Kayak places sell anchor trolley kits that have instructions and all the bits you will need. You will pay less than half as much by buying the parts from West Marine.
Todd F.


----------



## vbfdsooty (Aug 1, 2008)

Or you can buy the parts for your anchor trolley at Home Depot for $6 like I did and it is as good as the rest. You can make a lot of your own rigging and it will be just as good or better that commercial stuff, for a whole lot less money. My Kayak cart was only about $20-25 to build. Just use your imagination.


----------



## surfnsam (Apr 28, 2008)

vbfdsooty said:


> Or you can buy the parts for your anchor trolley at Home Depot for $6 like I did and it is as good as the rest. You can make a lot of your own rigging and it will be just as good or better that commercial stuff, for a whole lot less money. My Kayak cart was only about $20-25 to build. Just use your imagination.

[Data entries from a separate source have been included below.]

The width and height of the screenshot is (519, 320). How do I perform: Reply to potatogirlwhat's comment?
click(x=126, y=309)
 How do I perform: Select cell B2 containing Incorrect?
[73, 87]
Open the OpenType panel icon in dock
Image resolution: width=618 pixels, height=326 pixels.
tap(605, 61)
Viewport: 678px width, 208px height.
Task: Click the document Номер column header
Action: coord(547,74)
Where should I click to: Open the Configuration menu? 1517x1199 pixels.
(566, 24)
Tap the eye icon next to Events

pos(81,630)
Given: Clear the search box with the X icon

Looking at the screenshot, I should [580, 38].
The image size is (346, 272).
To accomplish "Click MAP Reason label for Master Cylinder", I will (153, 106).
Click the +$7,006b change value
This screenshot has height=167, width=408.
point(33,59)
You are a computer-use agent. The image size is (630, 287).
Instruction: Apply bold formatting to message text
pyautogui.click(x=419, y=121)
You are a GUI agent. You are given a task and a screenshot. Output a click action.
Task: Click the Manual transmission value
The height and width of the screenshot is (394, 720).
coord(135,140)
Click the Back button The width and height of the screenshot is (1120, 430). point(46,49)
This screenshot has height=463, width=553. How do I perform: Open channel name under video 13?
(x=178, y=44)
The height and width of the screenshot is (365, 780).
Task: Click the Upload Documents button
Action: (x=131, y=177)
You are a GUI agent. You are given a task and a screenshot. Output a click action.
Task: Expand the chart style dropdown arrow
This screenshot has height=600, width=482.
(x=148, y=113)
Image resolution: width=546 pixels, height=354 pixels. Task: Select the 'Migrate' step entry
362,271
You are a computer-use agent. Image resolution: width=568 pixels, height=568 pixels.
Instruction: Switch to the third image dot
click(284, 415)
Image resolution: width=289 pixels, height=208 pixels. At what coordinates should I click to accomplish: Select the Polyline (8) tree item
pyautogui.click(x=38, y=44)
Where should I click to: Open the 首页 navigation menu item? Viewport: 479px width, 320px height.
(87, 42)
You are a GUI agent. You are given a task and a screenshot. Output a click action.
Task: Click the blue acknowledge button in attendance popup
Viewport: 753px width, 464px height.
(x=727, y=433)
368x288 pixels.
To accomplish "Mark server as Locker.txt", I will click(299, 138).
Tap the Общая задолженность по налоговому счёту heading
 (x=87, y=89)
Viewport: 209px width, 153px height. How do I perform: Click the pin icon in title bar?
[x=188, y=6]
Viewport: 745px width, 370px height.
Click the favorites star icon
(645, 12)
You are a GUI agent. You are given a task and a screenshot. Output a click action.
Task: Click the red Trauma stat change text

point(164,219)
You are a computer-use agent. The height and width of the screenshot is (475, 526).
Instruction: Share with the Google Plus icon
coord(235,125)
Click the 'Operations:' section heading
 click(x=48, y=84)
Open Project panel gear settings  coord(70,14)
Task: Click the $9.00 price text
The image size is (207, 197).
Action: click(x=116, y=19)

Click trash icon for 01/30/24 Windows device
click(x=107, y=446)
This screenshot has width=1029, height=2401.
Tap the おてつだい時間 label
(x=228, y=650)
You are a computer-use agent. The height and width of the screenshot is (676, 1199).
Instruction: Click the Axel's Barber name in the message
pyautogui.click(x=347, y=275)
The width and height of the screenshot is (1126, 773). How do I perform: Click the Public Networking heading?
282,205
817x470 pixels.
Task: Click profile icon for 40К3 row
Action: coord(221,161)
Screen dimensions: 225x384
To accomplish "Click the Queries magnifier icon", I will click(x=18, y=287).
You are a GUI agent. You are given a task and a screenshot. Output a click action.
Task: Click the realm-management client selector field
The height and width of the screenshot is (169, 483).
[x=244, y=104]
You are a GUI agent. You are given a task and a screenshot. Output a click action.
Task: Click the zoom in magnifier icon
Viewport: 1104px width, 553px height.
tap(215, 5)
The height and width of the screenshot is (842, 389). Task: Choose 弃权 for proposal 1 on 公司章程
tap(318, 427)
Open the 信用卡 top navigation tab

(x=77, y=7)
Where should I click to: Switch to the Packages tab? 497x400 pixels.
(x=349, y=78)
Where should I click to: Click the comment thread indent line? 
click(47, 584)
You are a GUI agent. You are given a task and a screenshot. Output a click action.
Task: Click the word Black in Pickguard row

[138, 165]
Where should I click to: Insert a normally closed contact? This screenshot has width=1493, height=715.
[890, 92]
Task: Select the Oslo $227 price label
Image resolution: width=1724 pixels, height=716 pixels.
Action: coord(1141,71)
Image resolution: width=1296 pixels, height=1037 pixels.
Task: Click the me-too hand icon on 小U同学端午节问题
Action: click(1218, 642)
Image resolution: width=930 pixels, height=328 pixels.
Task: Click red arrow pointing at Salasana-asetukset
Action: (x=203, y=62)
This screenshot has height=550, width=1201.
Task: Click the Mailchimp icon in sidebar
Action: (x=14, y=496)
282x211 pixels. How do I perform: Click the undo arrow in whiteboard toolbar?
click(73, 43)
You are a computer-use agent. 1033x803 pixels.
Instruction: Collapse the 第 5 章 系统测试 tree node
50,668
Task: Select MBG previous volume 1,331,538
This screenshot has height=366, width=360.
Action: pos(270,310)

west marine is good for ss spring clips and cords home depot or ace is also a good place to get stuff for the yak


----------



## ToddF (Jun 7, 2010)

surfnsam,
Nice cart. Where did you get the wheels?
Todd F.


----------



## surfnsam (Apr 28, 2008)

cannibalized a wheeleez cart for the wheels


----------



## bronzbck1 (Jun 13, 2007)

ToddF said:


> Kayak places sell anchor trolley kits that have instructions and all the bits you will need. You will pay less than half as much by buying the parts from West Marine.
> Todd F.


If you buy at West Marine you will pay as much for two pulleys as it cost for the whole kit from someone else.


----------



## Olderfisherman (Jul 1, 2010)

Thanks guys,

Went with Kayakfishinggear.com.
Should get my stuff in a couple of days.
Will be in Frisco Oct 2 through the 15th.
Olive Manta Ray 14 on a green 2002 Tundra with Pa plates.
Tight lines!


----------